Last week The Chronicle rolled out a new design for all of its newsletters, making them easier to read, especially on mobile. Between that change and the still-new format, it seemed a good time to say bye to Re:Learning and hello to … The Edge.
Coming up with a name wasn’t any easier this time than it was three years ago. The experience did leave me with a little more sympathy for the challenges of naming a new venture. You’d think that might keep me from privately mocking some of the goofy tech-company names I encounter, but honestly I doubt it will. And trust me, I’ve already gotten my fill of Bono jokes from our copy desk.
Still, we think the new name conveys the spirit of this newsletter. If I’m doing my job right, when you get The Edge, you’ll be better equipped to play a role in shaping the future of higher ed. If you know others who you think should be reading it too, please share the love.
Thoughts on the new look? Send them my way (my email is below), or to feedback@chronicle.com.
Coding boot camps go Ivy League.
Coding boot camps might be the MOOCs of 2019. That’s a compliment, not an insult.
Just as MOOCs have found a way to keep their post-hype relevance — see these offerings from Coursera and edX, for example — boot camps continue to make inroads. To be sure, this young sector has seen a flood of closures and mergers in the past few years, and the number of graduates annually, an estimated 20,000 in 2018, probably doesn’t justify all the media attention paid to them.
But I think there’s still something notable in the recently announced relationship between Trilogy Education and the Harvard Extension School, an arrangement that lends a little cachet, even though it’s not for credit. And there’s even more to note in the new relationship between the Flatiron School and Yale University.
The Yale partnership, which calls for Flatiron to offer a 10-week “Intro to Full-Stack Web Development” course during the summer, seems significant because the course will count for two credits toward a Yale degree and might even count toward satisfying one of the undergraduate distribution requirements for “quantitative reasoning.” (That’s being decided right now.) And since it will be offered under the Yale umbrella, the $8,200 program will even be covered by federal financial aid for students who qualify.
Yale officials told me they had given the course a hard look, including a review by professors in the computer-science department, before agreeing to make the Flatiron program eligible for credit. “It’s not just an applied kind of course,” said Jeanne Follansbee, dean of the Summer School. “That’s what made it the right fit.”
I realize it isn’t remarkable that computing classes count for credit. After all, colleges offer plenty of such courses themselves. (I satisfied one of my “science” requirements at Colgate by taking a computer class in which I learned to program a “do loop” in Fortran. I got an A, but mostly because of extra credit I earned by writing essays on the readings.)

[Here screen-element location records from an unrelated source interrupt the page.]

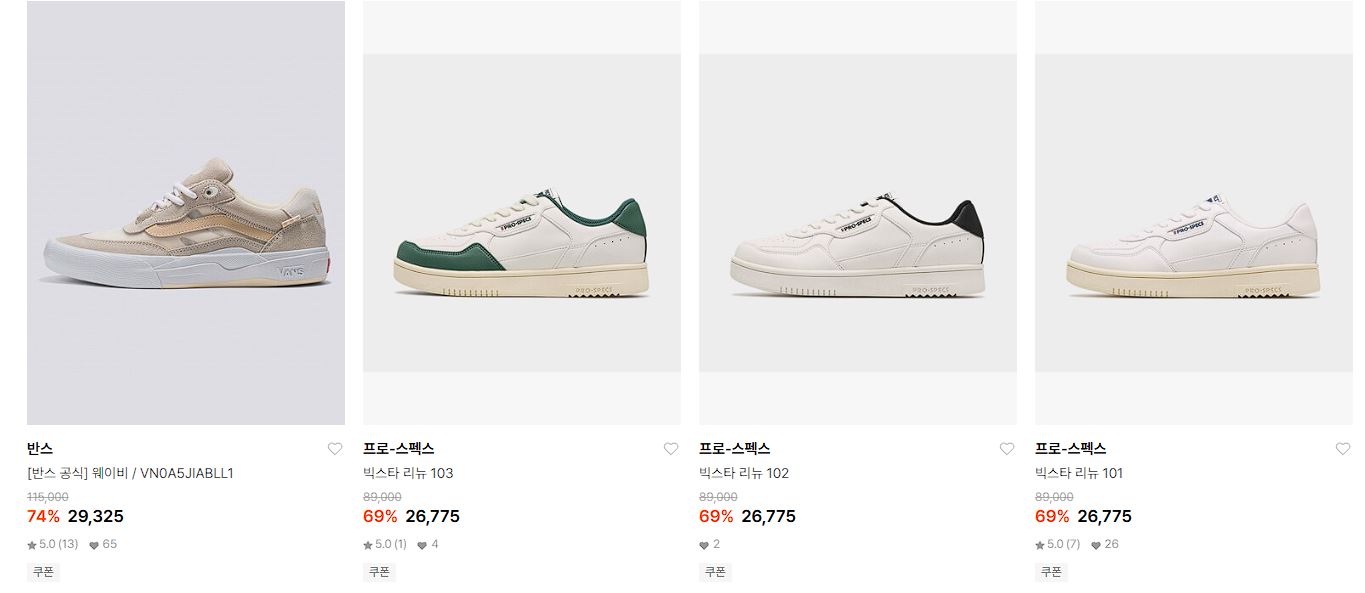Open the green-heel Pro-Specs sneaker image
This screenshot has width=1365, height=593.
point(522,213)
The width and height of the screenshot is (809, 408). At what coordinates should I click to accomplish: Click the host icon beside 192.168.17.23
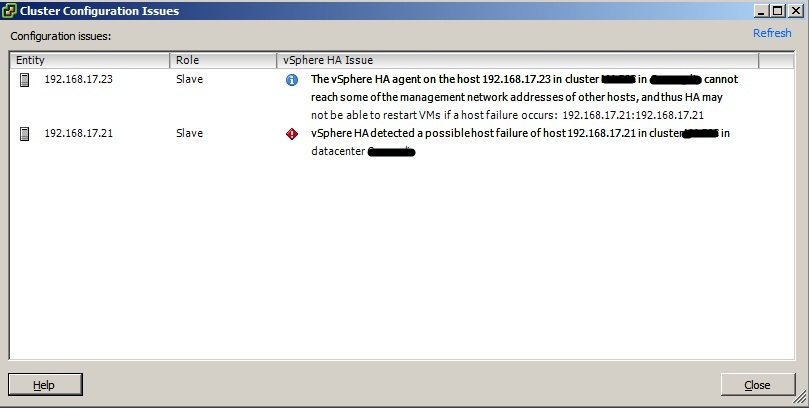coord(25,80)
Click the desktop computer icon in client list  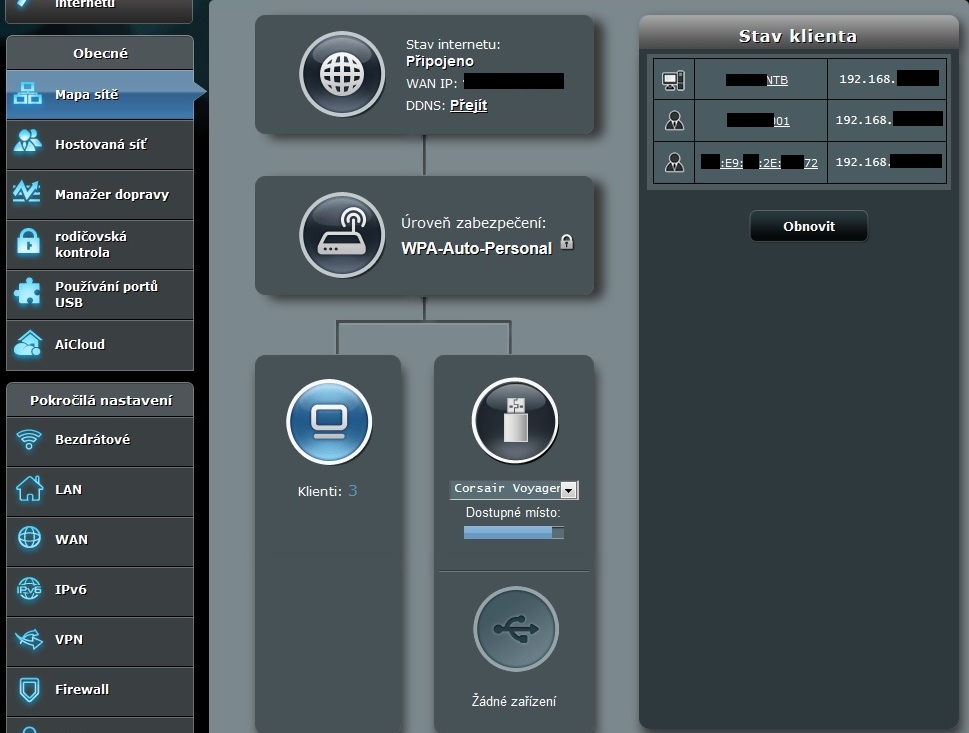673,79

Follansbee said the decision to award credit for a course developed by an unaccredited entity should not be read as “a precedent for anything,” other than Yale’s determination that this particular course had met the college’s liberal-arts bar and that it would prove useful to students, whether they went on to work or to further education upon graduation. But given the growing attention on ways to tweak the liberal arts to make graduates more employable, I wonder if this move might signal an opening of the door for coding programs at other colleges.
Will students be interested at Yale? We’ll know soon enough. The catalog was published in December. Applications open up this month.
Quote of the week.
“But now, the drought is over.”
—From a blog post by the Center for the Study of the Public Domain at Duke Law School, commemorating Public Domain Day, on January 1, 2019. On that day, works of art, literature, and music began entering the public domain after being covered by a 20-year extension of copyright law enacted in 1999.
The adult students’ student guide.
More colleges have begun to focus attention and resources on older students. Now the students themselves are getting some added help. In cooperation with The Washington Monthly and a team of writers associated with the Council for Adult and Experiential Learning, the New Press has just published Never Too Late: The Adult Student’s Guide to College.
Unlike my recent report, “The Adult Student,” which focused on helping colleges and policy makers improve their services to older students, the book is aimed directly at the students. It features state-by-state rankings of colleges based on the same criteria the magazine uses to produce its “Best Colleges for Adults” listings. Among them: ease of transfer, loan-repayment rates, and earnings of graduates.
I’m glad to see this kind of guide on the market. It’s yet another marker of the importance for colleges to serve this vital population.